§ Task instructions: Search the entries for lines that contain the word "coordinates", and report each one found.

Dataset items
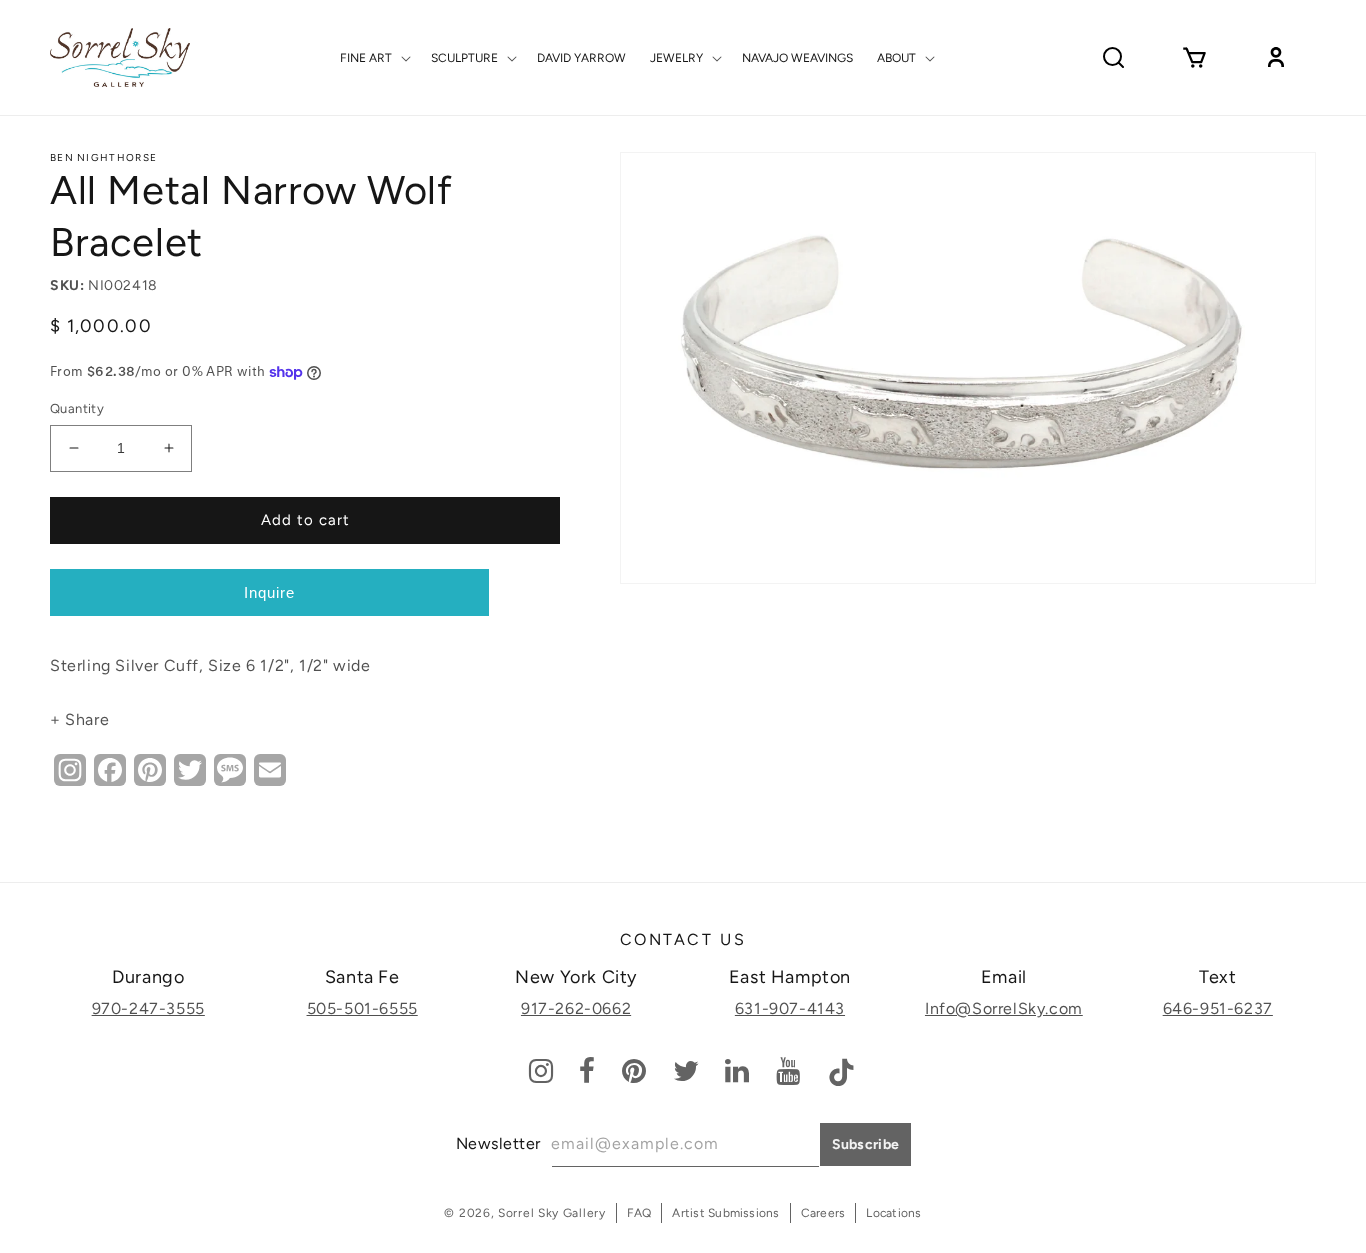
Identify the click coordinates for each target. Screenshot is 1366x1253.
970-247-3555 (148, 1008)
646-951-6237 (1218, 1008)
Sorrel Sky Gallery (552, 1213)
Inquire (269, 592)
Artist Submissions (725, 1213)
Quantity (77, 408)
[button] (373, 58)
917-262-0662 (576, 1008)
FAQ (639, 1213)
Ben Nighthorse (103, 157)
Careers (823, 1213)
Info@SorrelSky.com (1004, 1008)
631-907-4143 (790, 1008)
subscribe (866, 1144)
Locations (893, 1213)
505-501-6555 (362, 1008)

* * *

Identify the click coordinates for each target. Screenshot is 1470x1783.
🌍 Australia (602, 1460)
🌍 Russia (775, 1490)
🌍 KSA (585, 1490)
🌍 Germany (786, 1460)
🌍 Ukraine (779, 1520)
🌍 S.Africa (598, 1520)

§ Exercise answer:
Identify the click coordinates for each target. Screenshot is 1366x1253.
Identify the click coordinates for each target. Screenshot is 1470x1783.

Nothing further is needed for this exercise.